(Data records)
*** Block opens ***

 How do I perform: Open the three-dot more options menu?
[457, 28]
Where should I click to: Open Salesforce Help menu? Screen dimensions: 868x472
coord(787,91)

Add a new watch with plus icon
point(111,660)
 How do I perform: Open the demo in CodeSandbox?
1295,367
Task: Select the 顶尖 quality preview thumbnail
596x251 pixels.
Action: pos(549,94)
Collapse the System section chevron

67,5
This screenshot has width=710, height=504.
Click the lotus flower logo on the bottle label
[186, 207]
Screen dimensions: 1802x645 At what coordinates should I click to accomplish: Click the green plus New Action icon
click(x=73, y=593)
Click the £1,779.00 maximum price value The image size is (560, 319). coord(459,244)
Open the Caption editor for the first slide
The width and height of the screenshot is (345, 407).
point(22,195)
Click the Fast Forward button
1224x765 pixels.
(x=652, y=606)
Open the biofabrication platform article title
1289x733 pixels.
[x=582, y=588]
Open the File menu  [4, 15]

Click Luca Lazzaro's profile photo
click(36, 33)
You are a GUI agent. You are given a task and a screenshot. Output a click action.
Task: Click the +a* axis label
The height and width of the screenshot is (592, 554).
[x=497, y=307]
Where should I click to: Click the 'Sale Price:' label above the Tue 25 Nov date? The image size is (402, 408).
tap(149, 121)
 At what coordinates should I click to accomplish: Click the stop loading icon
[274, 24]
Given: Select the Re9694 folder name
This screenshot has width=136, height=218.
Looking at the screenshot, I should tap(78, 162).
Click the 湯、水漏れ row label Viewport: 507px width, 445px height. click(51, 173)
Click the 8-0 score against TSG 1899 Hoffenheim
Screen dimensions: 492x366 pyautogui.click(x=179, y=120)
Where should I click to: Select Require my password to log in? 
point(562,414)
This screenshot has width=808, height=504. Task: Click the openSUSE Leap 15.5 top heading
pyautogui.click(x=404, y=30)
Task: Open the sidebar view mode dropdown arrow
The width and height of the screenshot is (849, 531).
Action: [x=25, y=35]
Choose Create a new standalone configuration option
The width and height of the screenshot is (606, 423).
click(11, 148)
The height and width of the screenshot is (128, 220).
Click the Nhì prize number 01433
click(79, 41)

*** Block closes ***

Every line from the one containing "The height and width of the screenshot is (592, 554)." through the last line of the entries should be output exactly; nothing else belongs in the reply.

The height and width of the screenshot is (592, 554).
[x=497, y=307]
Where should I click to: Click the 'Sale Price:' label above the Tue 25 Nov date? The image size is (402, 408).
tap(149, 121)
 At what coordinates should I click to accomplish: Click the stop loading icon
[274, 24]
Given: Select the Re9694 folder name
This screenshot has width=136, height=218.
Looking at the screenshot, I should tap(78, 162).
Click the 湯、水漏れ row label Viewport: 507px width, 445px height. click(51, 173)
Click the 8-0 score against TSG 1899 Hoffenheim
Screen dimensions: 492x366 pyautogui.click(x=179, y=120)
Where should I click to: Select Require my password to log in? 
point(562,414)
This screenshot has width=808, height=504. Task: Click the openSUSE Leap 15.5 top heading
pyautogui.click(x=404, y=30)
Task: Open the sidebar view mode dropdown arrow
The width and height of the screenshot is (849, 531).
Action: [x=25, y=35]
Choose Create a new standalone configuration option
The width and height of the screenshot is (606, 423).
click(11, 148)
The height and width of the screenshot is (128, 220).
Click the Nhì prize number 01433
click(79, 41)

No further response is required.